Last term we ran a BOOK REVIEW COMPETITION and we received many fantastic entries from across all year levels. As promised we have selected the best six reviews (and one Encouragement Award) and the students who wrote them were all awarded with a certificate and their choice of a brand new book from a selection in the library!

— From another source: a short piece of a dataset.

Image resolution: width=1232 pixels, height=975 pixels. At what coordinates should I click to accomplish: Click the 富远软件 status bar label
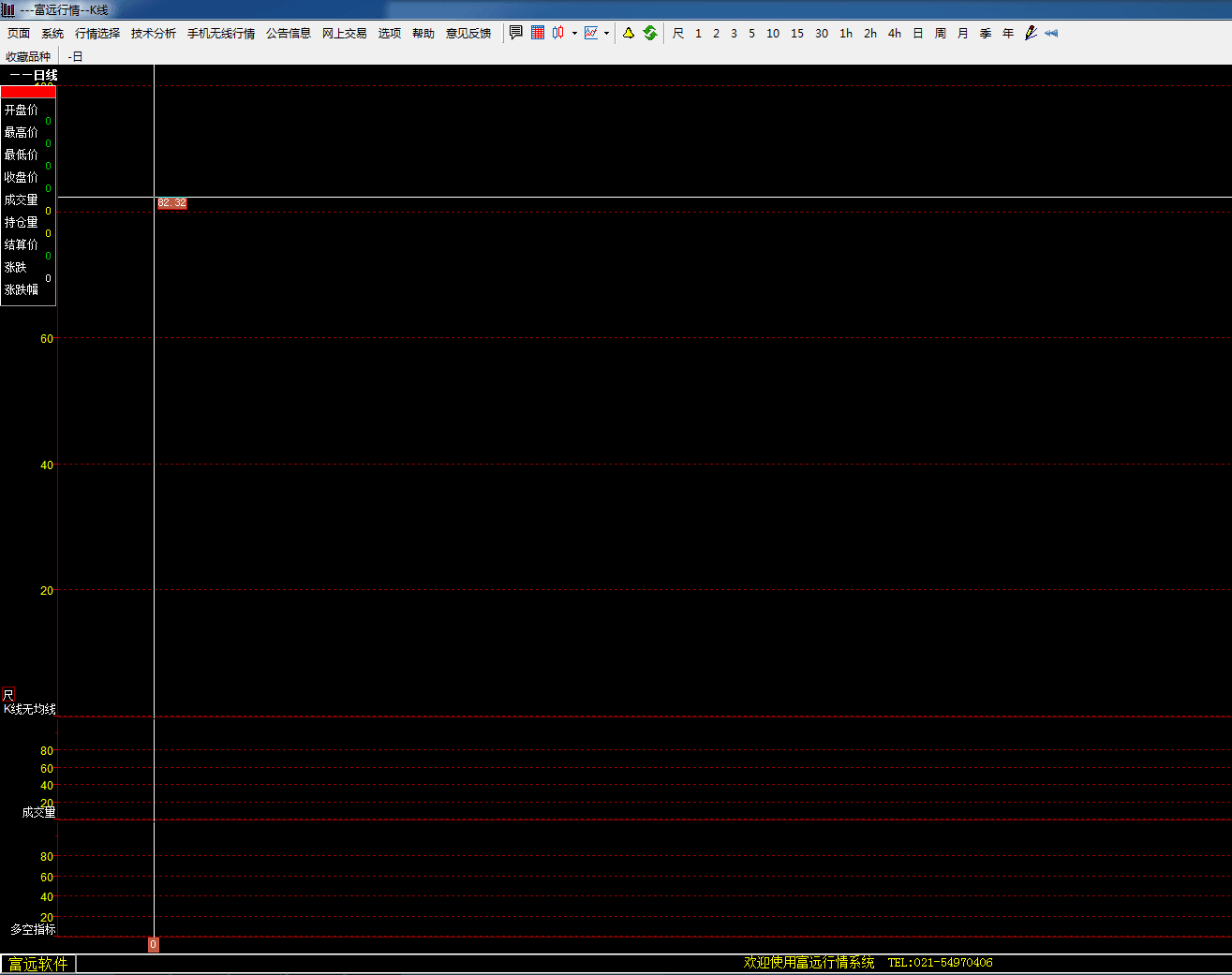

All of the suitable reviews (including the winners) will live on forever in our library’s catalogue in the entry for that book.
And the winners are:
Millie Beswick-Wright – Year 7 for her review of The Vanishing Girls by Lauren Oliver
Abbie Liptrot – Year 8 for her review of All I Know Now by Carrie Hope Fletcher
Lily Veal – Year 8 for her review of A Storm of Swords by George R.R. Martin
Makita Stendt – Year 9 for her review of Bridge to Terabithia by Katherine Patterson
Maddison Lewis – Year 10 for her review of Revived by Cat Patrick
Ethan Waters – Year 12 for his review of The Hobbit by J.R.R. Tolkien
Encouragement Award goes to Nicholas Duong – Year 7 for his review of Run by Tim Sinclair
A big THANK-YOU to all students who entered, they were all great entries! Remember, the library is always happy to accept book reviews, just follow the SUBMIT BOOK REVIEWS link on the left of this page.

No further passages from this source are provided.